▶ Compiti richiesti:
**A)** Riscrivi il brano dell'articolo su Mussari che si apre con le parole contenenti "di Red – foto" e si chiude con "dimissionato Gotti Tedeschi.", sostituendo "Abi" con "ABI".
**B)** Rispondi alle seguenti domande sull'articolo su Mussari.
(i) In quale stagione e in quale anno si pensava già al rinnovo della poltrona di presidente dell'Abi?
(ii) Al posto di chi si parlò di un eventuale incarico di Mussari come presidente dello Ior?
(iii) A quale portafoglio si riferisce la cifra di 28 miliardi citata nella chiosa finale dell'articolo di Bonafede?

▶ Estratto del documento:
┄┄┄┄┄┄
Storia di personaggi dalle diverse origini e dalle differenti mire

di Red – foto di Corrado De Serio
SIENA. Nella primavera del 2012 si pensava già al rinnovo della poltrona di presidente dell’Abi. Mussari era al termine del suo biennio, ed era pure alla fine del suo secondo mandato in MPS. Aveva già detto chiaramente che non avrebbe chiesto né accettato un terzo mandato a Siena (come scrisse Adriano Bonafede su La Repubblica del 28 novembre 2011). Ma, si disse, il presidente Abi deve essere operativo, per tradizione, anche nella sua banca, quindi, senza incarichi, Mussari non poteva ricandidarsi a capo delle banche italiane. In quei giorni si parlò pure di un suo eventuale incarico come presidente dello Ior, al posto del dimissionato Gotti Tedeschi.
A qualcuno sembrò blasfemia accostare il maggior finanziatore privato del Pd senese, vicino perfino alla Massoneria secondo altri, nel ruolo di defensor fidei della finanza vaticana. Ma la notizia fu presa molto sul serio: quale filo rosso conduceva da un’estremità all’altra del mondo? Curiosamente, nell’articolo di Bonafede del 2011, passò inosservata la chiosa finale: “Il colmo … è considerare anche il mark to market dei relativi derivati di copertura su solo quel rischio tasso sul portafogli (i 28 miliardi di BTp -ndr). Intanto perché – spiega un analista – la controparte di questi swap non è lo Stato italiano, e poi perché questi strumenti vengono usati per proteggersi dalla variazione dei tassi, e l’unico rischio in questo caso è di ricevere un interesse più basso di quello che la banca avrebbe avuto se non l’avesse fatto”.
┄┄┄┄┄┄
▶ Estratti dei record:
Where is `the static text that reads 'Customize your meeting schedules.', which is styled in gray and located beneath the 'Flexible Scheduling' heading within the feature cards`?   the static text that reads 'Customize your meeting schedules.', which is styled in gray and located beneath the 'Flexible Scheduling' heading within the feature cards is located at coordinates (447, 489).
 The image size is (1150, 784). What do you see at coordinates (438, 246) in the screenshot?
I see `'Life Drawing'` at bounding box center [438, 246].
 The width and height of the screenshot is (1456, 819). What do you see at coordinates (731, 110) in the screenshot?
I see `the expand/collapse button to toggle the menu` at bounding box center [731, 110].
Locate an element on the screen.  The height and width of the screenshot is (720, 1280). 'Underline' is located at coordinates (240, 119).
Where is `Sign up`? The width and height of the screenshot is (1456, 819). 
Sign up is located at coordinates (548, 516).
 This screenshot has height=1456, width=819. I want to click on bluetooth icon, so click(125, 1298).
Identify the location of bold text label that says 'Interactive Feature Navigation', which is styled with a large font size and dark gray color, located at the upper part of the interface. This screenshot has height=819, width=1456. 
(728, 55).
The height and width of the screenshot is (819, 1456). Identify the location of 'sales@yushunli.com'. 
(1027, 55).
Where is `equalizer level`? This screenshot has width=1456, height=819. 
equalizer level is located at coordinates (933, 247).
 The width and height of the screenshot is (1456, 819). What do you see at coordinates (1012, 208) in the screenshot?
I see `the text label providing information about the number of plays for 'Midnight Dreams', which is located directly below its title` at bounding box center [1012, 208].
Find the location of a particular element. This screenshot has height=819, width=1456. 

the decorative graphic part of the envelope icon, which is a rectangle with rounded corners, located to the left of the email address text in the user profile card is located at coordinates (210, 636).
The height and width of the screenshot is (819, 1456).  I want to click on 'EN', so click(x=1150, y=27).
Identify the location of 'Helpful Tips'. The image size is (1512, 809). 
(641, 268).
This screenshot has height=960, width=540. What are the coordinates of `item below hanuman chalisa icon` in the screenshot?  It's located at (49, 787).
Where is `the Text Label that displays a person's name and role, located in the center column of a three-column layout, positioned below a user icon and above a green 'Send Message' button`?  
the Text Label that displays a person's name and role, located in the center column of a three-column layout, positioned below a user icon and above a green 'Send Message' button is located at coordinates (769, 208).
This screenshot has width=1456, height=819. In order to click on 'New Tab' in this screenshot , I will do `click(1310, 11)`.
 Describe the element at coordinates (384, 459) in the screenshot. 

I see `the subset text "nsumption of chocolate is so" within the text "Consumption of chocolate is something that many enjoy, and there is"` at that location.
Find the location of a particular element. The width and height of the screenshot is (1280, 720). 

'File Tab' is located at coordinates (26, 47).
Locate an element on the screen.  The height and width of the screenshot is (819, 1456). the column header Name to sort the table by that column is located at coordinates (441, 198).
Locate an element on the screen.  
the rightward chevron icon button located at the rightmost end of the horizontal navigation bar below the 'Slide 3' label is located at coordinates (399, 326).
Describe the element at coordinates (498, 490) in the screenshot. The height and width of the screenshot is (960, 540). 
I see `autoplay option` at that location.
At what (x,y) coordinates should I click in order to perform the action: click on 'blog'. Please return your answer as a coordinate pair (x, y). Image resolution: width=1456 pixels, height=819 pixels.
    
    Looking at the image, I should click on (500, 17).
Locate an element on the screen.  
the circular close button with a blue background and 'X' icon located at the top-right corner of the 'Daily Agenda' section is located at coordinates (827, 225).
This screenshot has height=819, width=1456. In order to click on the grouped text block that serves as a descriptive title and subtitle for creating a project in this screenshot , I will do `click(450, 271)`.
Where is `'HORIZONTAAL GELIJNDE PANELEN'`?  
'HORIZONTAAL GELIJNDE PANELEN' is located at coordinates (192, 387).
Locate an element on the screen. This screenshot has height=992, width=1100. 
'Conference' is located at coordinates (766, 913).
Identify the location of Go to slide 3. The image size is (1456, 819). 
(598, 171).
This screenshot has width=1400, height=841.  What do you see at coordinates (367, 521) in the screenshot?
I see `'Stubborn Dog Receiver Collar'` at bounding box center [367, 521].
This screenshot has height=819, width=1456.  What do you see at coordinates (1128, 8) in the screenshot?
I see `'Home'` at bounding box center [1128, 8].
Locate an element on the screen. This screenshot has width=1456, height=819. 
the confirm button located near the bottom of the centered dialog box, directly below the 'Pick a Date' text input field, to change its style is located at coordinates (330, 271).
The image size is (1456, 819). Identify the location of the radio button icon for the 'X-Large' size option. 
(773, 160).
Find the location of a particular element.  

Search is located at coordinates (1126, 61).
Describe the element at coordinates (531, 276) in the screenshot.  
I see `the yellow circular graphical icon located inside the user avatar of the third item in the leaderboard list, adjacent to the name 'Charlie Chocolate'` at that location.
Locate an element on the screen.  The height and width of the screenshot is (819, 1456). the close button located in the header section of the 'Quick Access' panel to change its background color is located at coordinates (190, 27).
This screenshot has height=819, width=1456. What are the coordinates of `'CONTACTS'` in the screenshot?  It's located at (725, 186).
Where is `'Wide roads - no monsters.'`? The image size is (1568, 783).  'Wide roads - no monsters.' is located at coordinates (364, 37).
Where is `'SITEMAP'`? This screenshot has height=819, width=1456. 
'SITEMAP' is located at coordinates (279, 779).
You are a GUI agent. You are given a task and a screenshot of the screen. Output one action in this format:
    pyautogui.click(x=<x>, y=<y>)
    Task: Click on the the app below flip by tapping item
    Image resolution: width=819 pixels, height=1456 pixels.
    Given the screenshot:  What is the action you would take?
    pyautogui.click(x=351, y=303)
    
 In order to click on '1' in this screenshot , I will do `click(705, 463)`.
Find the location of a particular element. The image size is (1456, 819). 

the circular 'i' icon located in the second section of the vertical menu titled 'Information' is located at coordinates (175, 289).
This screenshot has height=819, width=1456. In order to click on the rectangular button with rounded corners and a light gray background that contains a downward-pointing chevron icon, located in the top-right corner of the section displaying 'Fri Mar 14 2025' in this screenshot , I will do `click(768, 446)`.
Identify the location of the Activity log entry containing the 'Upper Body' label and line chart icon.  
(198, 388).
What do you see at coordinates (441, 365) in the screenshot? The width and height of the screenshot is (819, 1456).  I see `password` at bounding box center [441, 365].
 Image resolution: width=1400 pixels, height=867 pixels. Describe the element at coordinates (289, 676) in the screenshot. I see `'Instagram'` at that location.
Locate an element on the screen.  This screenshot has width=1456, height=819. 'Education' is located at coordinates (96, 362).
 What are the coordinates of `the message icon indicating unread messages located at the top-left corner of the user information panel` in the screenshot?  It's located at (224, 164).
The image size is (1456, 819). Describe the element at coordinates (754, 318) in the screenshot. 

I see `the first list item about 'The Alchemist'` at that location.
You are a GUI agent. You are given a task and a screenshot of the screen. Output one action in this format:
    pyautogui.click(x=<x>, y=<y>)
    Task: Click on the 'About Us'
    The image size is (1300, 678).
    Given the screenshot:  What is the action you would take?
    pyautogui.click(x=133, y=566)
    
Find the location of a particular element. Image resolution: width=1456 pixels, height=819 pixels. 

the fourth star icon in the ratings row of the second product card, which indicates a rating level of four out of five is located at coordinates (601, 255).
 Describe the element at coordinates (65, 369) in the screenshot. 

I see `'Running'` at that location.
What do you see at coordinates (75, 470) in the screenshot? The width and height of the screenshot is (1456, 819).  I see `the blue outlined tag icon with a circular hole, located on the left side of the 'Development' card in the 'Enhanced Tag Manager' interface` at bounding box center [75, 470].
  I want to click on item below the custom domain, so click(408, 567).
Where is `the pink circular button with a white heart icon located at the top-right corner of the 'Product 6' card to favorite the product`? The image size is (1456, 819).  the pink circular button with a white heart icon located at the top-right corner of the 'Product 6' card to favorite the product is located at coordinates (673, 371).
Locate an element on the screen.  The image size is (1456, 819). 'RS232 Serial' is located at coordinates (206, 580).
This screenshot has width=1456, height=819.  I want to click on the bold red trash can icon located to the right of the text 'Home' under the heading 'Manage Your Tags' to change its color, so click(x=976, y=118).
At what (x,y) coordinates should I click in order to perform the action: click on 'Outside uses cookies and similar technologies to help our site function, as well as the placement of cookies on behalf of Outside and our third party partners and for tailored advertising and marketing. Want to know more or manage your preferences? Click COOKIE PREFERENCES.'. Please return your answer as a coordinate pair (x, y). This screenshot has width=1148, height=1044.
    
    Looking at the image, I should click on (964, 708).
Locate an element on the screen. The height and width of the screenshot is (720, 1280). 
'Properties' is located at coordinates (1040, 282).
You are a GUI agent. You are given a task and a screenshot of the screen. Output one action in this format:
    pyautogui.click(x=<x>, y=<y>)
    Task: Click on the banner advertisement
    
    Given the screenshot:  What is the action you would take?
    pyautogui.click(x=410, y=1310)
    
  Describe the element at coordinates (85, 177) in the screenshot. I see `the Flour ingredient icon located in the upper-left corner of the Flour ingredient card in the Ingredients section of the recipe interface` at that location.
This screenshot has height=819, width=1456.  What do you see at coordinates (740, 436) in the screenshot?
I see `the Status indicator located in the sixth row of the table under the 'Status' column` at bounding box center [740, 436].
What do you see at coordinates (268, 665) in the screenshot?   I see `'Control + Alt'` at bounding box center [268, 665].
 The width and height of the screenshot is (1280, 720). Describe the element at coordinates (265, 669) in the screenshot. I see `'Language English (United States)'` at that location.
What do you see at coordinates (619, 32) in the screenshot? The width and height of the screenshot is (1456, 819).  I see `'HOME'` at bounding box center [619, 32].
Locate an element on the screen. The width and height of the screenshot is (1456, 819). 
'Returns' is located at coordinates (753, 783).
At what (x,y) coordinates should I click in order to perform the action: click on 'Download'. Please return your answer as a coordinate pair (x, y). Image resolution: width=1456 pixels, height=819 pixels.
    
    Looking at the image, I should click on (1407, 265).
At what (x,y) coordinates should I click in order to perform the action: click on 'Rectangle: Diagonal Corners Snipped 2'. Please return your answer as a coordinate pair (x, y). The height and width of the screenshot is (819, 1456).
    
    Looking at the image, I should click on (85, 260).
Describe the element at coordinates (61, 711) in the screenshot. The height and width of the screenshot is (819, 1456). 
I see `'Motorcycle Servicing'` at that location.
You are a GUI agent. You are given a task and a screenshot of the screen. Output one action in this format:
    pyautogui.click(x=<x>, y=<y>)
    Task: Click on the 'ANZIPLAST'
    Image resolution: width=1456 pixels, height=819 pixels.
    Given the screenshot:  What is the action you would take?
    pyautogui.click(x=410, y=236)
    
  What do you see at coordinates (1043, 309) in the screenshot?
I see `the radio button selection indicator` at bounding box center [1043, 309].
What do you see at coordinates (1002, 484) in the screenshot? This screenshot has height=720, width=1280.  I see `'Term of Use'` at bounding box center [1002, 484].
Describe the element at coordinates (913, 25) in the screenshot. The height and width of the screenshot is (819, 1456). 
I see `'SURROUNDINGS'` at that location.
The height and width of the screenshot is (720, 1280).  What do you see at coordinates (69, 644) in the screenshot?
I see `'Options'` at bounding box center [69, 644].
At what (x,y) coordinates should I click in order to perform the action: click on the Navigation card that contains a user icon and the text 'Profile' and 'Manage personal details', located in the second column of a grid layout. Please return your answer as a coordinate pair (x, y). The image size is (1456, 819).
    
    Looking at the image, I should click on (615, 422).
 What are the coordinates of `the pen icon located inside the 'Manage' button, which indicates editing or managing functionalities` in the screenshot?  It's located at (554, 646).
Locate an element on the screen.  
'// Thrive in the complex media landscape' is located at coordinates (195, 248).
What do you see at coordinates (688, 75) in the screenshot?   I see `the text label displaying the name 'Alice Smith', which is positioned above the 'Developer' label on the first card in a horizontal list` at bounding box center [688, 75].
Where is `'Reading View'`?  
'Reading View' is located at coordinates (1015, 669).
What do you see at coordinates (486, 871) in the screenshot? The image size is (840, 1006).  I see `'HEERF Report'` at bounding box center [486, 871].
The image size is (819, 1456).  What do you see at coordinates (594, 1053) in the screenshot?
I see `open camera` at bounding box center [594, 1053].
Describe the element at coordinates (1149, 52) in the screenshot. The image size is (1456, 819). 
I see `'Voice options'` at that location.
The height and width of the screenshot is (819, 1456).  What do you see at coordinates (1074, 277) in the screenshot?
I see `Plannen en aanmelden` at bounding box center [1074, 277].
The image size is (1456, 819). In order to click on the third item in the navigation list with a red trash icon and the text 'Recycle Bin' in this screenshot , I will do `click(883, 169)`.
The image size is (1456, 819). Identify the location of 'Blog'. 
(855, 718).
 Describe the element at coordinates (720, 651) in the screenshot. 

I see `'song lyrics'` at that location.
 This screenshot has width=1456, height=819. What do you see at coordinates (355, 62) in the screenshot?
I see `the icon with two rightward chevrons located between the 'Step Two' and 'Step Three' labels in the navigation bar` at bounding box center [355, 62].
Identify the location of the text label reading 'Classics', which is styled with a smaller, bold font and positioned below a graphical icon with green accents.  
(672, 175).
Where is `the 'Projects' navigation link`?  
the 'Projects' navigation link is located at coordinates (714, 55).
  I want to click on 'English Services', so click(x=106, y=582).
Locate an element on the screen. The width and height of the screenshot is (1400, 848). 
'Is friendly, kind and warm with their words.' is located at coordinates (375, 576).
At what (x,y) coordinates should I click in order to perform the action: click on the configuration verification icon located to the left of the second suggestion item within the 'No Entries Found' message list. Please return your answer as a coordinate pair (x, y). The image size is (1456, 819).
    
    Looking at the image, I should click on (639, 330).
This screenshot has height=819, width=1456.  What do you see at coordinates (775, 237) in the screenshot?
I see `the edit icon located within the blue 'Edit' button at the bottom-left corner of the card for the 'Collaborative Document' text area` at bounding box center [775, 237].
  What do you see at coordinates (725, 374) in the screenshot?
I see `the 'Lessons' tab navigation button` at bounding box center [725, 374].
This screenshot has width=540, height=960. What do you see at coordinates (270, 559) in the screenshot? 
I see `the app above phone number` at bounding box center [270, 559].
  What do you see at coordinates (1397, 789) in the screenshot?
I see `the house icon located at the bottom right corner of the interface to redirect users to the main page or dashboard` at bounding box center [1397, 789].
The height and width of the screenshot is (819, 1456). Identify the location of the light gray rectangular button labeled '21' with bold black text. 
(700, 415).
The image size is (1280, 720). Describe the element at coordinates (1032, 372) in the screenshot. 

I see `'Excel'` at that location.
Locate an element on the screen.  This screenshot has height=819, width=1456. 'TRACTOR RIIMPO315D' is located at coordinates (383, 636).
┄┄┄┄┄┄
▶ Le risposte:
**A)**
di Red – foto di Corrado De Serio
SIENA. Nella primavera del 2012 si pensava già al rinnovo della poltrona di presidente dell’ABI. Mussari era al termine del suo biennio, ed era pure alla fine del suo secondo mandato in MPS. Aveva già detto chiaramente che non avrebbe chiesto né accettato un terzo mandato a Siena (come scrisse Adriano Bonafede su La Repubblica del 28 novembre 2011). Ma, si disse, il presidente ABI deve essere operativo, per tradizione, anche nella sua banca, quindi, senza incarichi, Mussari non poteva ricandidarsi a capo delle banche italiane. In quei giorni si parlò pure di un suo eventuale incarico come presidente dello Ior, al posto del dimissionato Gotti Tedeschi.

**B)**
(i) Nella primavera del 2012.
(ii) Al posto del dimissionato Gotti Tedeschi.
(iii) A un portafoglio di 28 miliardi di BTp.